*DATA FOR THIS EXERCISE*.
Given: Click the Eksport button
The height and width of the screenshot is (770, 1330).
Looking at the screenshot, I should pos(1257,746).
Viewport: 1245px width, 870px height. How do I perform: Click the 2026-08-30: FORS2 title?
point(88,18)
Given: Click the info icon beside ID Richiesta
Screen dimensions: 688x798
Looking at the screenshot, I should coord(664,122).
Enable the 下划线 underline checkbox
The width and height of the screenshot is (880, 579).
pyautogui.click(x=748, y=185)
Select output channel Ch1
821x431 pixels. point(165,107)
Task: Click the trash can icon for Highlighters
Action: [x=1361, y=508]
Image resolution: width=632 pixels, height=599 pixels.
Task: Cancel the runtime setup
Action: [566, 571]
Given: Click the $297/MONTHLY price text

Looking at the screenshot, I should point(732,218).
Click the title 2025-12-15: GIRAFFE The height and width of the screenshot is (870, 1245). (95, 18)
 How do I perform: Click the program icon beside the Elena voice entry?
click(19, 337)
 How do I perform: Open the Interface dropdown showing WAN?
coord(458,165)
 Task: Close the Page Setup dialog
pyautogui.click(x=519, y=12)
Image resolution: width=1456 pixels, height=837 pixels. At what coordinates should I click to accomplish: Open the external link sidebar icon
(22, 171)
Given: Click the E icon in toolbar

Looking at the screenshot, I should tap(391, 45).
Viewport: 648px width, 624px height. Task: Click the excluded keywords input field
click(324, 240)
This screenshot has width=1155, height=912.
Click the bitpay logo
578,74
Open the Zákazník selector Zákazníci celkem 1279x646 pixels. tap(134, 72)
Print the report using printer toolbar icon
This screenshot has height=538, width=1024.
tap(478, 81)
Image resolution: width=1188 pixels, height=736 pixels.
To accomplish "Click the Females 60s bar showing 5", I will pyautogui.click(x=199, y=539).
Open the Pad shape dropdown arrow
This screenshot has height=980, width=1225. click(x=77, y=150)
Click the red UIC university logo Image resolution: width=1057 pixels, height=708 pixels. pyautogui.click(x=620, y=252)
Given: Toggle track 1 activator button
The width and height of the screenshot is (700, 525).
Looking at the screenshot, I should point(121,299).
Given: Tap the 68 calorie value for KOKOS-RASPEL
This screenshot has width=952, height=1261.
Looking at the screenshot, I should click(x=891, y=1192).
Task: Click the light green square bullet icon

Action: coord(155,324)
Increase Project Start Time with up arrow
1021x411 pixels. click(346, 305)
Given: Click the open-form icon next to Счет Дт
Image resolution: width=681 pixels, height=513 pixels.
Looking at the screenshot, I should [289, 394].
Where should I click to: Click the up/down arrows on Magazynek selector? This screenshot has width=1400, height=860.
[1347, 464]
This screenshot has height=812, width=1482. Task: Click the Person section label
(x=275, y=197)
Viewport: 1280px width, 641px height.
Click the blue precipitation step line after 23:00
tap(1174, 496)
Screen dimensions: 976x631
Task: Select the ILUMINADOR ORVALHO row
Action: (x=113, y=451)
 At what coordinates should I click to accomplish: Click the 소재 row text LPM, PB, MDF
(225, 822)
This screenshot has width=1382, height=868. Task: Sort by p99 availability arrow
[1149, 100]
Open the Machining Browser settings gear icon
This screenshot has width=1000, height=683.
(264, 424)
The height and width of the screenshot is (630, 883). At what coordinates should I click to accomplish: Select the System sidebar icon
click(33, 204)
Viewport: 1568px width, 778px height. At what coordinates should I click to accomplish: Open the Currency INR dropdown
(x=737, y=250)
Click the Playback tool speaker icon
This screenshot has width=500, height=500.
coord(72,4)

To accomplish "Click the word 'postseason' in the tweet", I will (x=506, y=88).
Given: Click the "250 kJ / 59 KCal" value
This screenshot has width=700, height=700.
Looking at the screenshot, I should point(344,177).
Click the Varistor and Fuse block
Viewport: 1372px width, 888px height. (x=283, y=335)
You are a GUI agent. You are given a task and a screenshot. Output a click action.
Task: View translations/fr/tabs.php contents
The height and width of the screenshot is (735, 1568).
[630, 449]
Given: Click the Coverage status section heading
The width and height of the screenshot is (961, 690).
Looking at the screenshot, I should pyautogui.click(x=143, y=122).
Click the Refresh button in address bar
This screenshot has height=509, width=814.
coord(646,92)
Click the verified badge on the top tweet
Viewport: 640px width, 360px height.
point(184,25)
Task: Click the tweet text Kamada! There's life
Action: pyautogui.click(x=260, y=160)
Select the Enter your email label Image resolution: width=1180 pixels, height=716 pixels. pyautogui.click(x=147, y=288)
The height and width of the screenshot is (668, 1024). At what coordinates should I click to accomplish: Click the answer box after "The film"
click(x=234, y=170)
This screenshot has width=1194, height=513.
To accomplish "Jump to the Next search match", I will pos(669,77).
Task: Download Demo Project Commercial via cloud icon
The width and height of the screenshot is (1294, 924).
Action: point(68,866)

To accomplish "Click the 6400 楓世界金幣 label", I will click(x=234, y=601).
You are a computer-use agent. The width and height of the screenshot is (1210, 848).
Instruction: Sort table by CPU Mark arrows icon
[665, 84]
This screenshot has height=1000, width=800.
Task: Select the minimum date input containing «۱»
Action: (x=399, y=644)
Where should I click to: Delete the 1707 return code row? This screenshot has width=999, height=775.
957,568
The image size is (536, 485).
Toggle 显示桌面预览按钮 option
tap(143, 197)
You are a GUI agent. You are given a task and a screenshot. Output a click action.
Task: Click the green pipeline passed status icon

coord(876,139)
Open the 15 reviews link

*WHAT NEEDS TO BE DONE*. Exact copies of all the entries above are required.

*ANSWER SPACE*.
Given: Click the Eksport button
The height and width of the screenshot is (770, 1330).
Looking at the screenshot, I should pos(1257,746).
Viewport: 1245px width, 870px height. How do I perform: Click the 2026-08-30: FORS2 title?
point(88,18)
Given: Click the info icon beside ID Richiesta
Screen dimensions: 688x798
Looking at the screenshot, I should coord(664,122).
Enable the 下划线 underline checkbox
The width and height of the screenshot is (880, 579).
pyautogui.click(x=748, y=185)
Select output channel Ch1
821x431 pixels. point(165,107)
Task: Click the trash can icon for Highlighters
Action: [x=1361, y=508]
Image resolution: width=632 pixels, height=599 pixels.
Task: Cancel the runtime setup
Action: [566, 571]
Given: Click the $297/MONTHLY price text

Looking at the screenshot, I should point(732,218).
Click the title 2025-12-15: GIRAFFE The height and width of the screenshot is (870, 1245). (95, 18)
 How do I perform: Click the program icon beside the Elena voice entry?
click(19, 337)
 How do I perform: Open the Interface dropdown showing WAN?
coord(458,165)
 Task: Close the Page Setup dialog
pyautogui.click(x=519, y=12)
Image resolution: width=1456 pixels, height=837 pixels. At what coordinates should I click to accomplish: Open the external link sidebar icon
(22, 171)
Given: Click the E icon in toolbar

Looking at the screenshot, I should tap(391, 45).
Viewport: 648px width, 624px height. Task: Click the excluded keywords input field
click(324, 240)
This screenshot has width=1155, height=912.
Click the bitpay logo
578,74
Open the Zákazník selector Zákazníci celkem 1279x646 pixels. tap(134, 72)
Print the report using printer toolbar icon
This screenshot has height=538, width=1024.
tap(478, 81)
Image resolution: width=1188 pixels, height=736 pixels.
To accomplish "Click the Females 60s bar showing 5", I will pyautogui.click(x=199, y=539).
Open the Pad shape dropdown arrow
This screenshot has height=980, width=1225. click(x=77, y=150)
Click the red UIC university logo Image resolution: width=1057 pixels, height=708 pixels. pyautogui.click(x=620, y=252)
Given: Toggle track 1 activator button
The width and height of the screenshot is (700, 525).
Looking at the screenshot, I should point(121,299).
Given: Tap the 68 calorie value for KOKOS-RASPEL
This screenshot has width=952, height=1261.
Looking at the screenshot, I should click(x=891, y=1192).
Task: Click the light green square bullet icon

Action: coord(155,324)
Increase Project Start Time with up arrow
1021x411 pixels. click(346, 305)
Given: Click the open-form icon next to Счет Дт
Image resolution: width=681 pixels, height=513 pixels.
Looking at the screenshot, I should [289, 394].
Where should I click to: Click the up/down arrows on Magazynek selector? This screenshot has width=1400, height=860.
[1347, 464]
This screenshot has height=812, width=1482. Task: Click the Person section label
(x=275, y=197)
Viewport: 1280px width, 641px height.
Click the blue precipitation step line after 23:00
tap(1174, 496)
Screen dimensions: 976x631
Task: Select the ILUMINADOR ORVALHO row
Action: (x=113, y=451)
 At what coordinates should I click to accomplish: Click the 소재 row text LPM, PB, MDF
(225, 822)
This screenshot has width=1382, height=868. Task: Sort by p99 availability arrow
[1149, 100]
Open the Machining Browser settings gear icon
This screenshot has width=1000, height=683.
(264, 424)
The height and width of the screenshot is (630, 883). At what coordinates should I click to accomplish: Select the System sidebar icon
click(33, 204)
Viewport: 1568px width, 778px height. At what coordinates should I click to accomplish: Open the Currency INR dropdown
(x=737, y=250)
Click the Playback tool speaker icon
This screenshot has width=500, height=500.
coord(72,4)

To accomplish "Click the word 'postseason' in the tweet", I will (x=506, y=88).
Given: Click the "250 kJ / 59 KCal" value
This screenshot has width=700, height=700.
Looking at the screenshot, I should point(344,177).
Click the Varistor and Fuse block
Viewport: 1372px width, 888px height. (x=283, y=335)
You are a GUI agent. You are given a task and a screenshot. Output a click action.
Task: View translations/fr/tabs.php contents
The height and width of the screenshot is (735, 1568).
[630, 449]
Given: Click the Coverage status section heading
The width and height of the screenshot is (961, 690).
Looking at the screenshot, I should pyautogui.click(x=143, y=122).
Click the Refresh button in address bar
This screenshot has height=509, width=814.
coord(646,92)
Click the verified badge on the top tweet
Viewport: 640px width, 360px height.
point(184,25)
Task: Click the tweet text Kamada! There's life
Action: pyautogui.click(x=260, y=160)
Select the Enter your email label Image resolution: width=1180 pixels, height=716 pixels. pyautogui.click(x=147, y=288)
The height and width of the screenshot is (668, 1024). At what coordinates should I click to accomplish: Click the answer box after "The film"
click(x=234, y=170)
This screenshot has width=1194, height=513.
To accomplish "Jump to the Next search match", I will pos(669,77).
Task: Download Demo Project Commercial via cloud icon
The width and height of the screenshot is (1294, 924).
Action: point(68,866)

To accomplish "Click the 6400 楓世界金幣 label", I will click(x=234, y=601).
You are a computer-use agent. The width and height of the screenshot is (1210, 848).
Instruction: Sort table by CPU Mark arrows icon
[665, 84]
This screenshot has height=1000, width=800.
Task: Select the minimum date input containing «۱»
Action: (x=399, y=644)
Where should I click to: Delete the 1707 return code row? This screenshot has width=999, height=775.
957,568
The image size is (536, 485).
Toggle 显示桌面预览按钮 option
tap(143, 197)
You are a GUI agent. You are given a task and a screenshot. Output a click action.
Task: Click the green pipeline passed status icon

coord(876,139)
Open the 15 reviews link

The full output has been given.